BEGIN DATA

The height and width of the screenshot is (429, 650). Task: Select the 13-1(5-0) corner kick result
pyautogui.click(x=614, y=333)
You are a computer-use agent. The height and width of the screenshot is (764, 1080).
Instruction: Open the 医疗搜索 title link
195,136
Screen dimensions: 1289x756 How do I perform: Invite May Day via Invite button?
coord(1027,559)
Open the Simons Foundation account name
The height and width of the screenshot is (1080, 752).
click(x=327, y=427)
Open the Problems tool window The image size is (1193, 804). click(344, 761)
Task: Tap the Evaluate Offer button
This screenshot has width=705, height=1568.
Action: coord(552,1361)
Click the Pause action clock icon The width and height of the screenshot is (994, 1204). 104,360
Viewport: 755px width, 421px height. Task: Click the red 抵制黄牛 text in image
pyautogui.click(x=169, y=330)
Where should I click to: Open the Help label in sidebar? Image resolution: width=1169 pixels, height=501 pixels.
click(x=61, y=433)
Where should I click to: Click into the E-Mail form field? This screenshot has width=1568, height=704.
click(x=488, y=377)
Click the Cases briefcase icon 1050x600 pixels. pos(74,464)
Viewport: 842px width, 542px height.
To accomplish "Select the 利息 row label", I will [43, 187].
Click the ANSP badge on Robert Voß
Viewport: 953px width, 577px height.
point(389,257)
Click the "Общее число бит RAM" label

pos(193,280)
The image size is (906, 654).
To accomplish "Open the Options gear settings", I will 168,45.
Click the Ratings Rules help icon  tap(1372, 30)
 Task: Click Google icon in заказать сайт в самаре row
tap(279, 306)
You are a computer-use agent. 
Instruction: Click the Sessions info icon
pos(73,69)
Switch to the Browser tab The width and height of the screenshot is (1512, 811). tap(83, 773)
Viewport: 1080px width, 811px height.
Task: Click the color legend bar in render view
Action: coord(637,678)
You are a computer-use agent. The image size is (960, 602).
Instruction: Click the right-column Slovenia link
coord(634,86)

END DATA

TASK ITEM
In the listing above, find the line with "Open the Simons Foundation account name" and the line with "Click the Ratings", then print exactly those two lines and every line between them, and nothing more.

ANSWER SECTION
Open the Simons Foundation account name
The height and width of the screenshot is (1080, 752).
click(x=327, y=427)
Open the Problems tool window The image size is (1193, 804). click(344, 761)
Task: Tap the Evaluate Offer button
This screenshot has width=705, height=1568.
Action: coord(552,1361)
Click the Pause action clock icon The width and height of the screenshot is (994, 1204). 104,360
Viewport: 755px width, 421px height. Task: Click the red 抵制黄牛 text in image
pyautogui.click(x=169, y=330)
Where should I click to: Open the Help label in sidebar? Image resolution: width=1169 pixels, height=501 pixels.
click(x=61, y=433)
Where should I click to: Click into the E-Mail form field? This screenshot has width=1568, height=704.
click(x=488, y=377)
Click the Cases briefcase icon 1050x600 pixels. pos(74,464)
Viewport: 842px width, 542px height.
To accomplish "Select the 利息 row label", I will [43, 187].
Click the ANSP badge on Robert Voß
Viewport: 953px width, 577px height.
point(389,257)
Click the "Общее число бит RAM" label

pos(193,280)
The image size is (906, 654).
To accomplish "Open the Options gear settings", I will 168,45.
Click the Ratings Rules help icon  tap(1372, 30)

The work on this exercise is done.